En mai, le Japon a lancé un nouveau navire-usine, le Kangei Maru, taillé pour une chasse intensive et lointaine. Pour rentabiliser un investissement aussi élevé, « il faut des quotas importants pour équilibrer les coûts d’exploitation« , s’alarme M. Ridoux.
Jugeant les populations suffisamment reconstituées, le Japon a ajouté les rorquals communs, classés comme « vulnérables » par l’UICN, à la liste des cétacés pouvant être chassés par ses baleiniers, aux côtés de la baleine de Minke (dit petit rorqual), du rorqual de Bryde et rorqual boréal.
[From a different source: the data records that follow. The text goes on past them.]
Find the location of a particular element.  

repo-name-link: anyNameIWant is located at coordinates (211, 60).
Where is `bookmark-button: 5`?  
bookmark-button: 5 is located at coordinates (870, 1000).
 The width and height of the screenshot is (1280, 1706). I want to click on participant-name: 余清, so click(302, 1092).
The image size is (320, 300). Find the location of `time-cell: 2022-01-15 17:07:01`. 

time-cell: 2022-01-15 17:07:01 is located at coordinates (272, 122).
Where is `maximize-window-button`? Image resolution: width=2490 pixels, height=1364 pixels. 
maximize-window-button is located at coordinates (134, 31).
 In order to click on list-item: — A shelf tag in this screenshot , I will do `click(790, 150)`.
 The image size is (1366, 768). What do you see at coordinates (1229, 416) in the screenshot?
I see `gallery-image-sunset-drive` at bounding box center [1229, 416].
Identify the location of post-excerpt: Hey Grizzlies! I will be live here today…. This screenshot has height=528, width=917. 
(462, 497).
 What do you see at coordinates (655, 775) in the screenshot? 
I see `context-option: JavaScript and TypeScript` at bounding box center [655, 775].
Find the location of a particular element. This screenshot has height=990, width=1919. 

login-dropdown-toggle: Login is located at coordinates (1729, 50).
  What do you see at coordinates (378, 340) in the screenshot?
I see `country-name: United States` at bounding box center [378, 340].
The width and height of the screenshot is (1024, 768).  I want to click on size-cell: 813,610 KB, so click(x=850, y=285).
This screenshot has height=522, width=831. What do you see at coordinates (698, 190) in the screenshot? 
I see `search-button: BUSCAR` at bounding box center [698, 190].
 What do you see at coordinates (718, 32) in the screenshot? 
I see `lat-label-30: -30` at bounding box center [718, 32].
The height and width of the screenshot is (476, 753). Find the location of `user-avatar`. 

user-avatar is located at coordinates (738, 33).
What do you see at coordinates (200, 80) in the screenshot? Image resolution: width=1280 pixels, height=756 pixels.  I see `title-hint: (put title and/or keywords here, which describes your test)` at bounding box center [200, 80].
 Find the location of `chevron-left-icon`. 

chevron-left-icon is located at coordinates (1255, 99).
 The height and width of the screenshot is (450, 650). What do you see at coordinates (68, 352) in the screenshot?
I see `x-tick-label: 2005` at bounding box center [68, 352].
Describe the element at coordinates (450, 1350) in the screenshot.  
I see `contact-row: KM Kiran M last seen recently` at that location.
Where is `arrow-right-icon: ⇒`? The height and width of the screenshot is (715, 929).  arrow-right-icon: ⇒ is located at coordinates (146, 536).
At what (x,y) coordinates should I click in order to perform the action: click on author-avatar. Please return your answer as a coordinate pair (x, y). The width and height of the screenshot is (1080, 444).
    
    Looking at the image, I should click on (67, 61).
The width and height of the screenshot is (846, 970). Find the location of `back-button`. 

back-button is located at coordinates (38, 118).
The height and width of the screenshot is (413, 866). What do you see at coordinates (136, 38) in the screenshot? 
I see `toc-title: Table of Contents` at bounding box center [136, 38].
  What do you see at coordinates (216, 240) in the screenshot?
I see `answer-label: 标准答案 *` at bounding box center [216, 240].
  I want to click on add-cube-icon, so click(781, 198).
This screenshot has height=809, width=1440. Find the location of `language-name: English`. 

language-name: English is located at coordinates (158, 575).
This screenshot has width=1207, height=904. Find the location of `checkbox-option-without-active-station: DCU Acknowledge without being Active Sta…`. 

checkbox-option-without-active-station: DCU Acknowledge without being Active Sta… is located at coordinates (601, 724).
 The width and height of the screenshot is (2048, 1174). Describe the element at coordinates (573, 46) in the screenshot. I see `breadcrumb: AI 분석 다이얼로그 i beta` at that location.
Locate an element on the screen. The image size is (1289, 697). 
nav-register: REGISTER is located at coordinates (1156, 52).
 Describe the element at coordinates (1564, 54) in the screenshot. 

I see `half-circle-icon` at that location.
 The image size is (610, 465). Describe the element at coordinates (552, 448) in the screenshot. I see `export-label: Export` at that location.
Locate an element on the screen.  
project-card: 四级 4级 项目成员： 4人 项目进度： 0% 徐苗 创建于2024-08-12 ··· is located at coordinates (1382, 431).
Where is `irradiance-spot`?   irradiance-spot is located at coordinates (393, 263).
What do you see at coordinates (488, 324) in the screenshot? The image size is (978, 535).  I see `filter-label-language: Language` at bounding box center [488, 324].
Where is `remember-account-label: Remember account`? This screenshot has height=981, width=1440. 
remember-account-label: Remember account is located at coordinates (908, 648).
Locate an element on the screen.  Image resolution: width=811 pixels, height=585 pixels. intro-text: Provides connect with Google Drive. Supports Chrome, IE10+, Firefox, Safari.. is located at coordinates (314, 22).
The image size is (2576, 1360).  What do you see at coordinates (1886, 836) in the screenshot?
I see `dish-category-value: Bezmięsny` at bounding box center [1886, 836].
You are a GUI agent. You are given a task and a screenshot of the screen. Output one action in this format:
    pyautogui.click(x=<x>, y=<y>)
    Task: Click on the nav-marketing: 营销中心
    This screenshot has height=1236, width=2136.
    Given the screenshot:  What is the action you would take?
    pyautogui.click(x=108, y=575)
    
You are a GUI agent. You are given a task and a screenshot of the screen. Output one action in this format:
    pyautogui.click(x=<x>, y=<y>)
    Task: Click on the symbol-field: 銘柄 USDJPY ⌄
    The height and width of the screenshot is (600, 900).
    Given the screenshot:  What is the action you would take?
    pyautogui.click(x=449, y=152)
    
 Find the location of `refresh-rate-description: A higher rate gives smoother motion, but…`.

Les deux premières sont classées en « préoccupation mineure », c’est-à-dire présentant « un faible risque de disparition », mais le rorqual boréal est « menacé ».
Tradition
Le gouvernement japonais justifie sur son site internet la chasse à la baleine au nom d’une tradition remontant au 12e siècle et pour sa « sécurité alimentaire », le pays disposant de faibles ressources agricoles. La viande de baleine est toutefois de moins en moins consommée : après un pic à 233.000 tonnes en 1962, les Japonais n’en mangent plus que 2.000 tonnes par an.
En Islande aussi, manger de la baleine a moins la cote. Un sondage réalisé en 2023 montrait que 51% des Islandais sont désormais opposés à cette chasse. En juin 2023, la chasse avait été brièvement suspendue en Islande après un rapport gouvernemental établissant que les harpons explosifs provoquaient des agonies pouvant durer jusqu’à cinq heures. La saison 2023 s’était close avec 24 rorquals communs pêchés sur 209 autorisés. Mais de nouveaux quotas de pêche ont depuis été adoptés.
Rôle écologique
« Les baleines sont une composante extrêmement importante de la biodiversité marine et elles façonnent les écosystèmes« , explique Paul Rodhouse. Leur abondance « enrichit les couches superficielles en sels minéraux et en éléments minéraux comme le fer« , source essentielle de nourriture pour les organismes marins, explique Vincent Ridoux. Protéger les baleines « ce n’est pas juste sauver un élément charismatique de la grande faune mais c’est maintenir un équilibre des écosystèmes nécessaire à la préservation de la santé de la nature et des humains« , conclut Paul Rodhouse.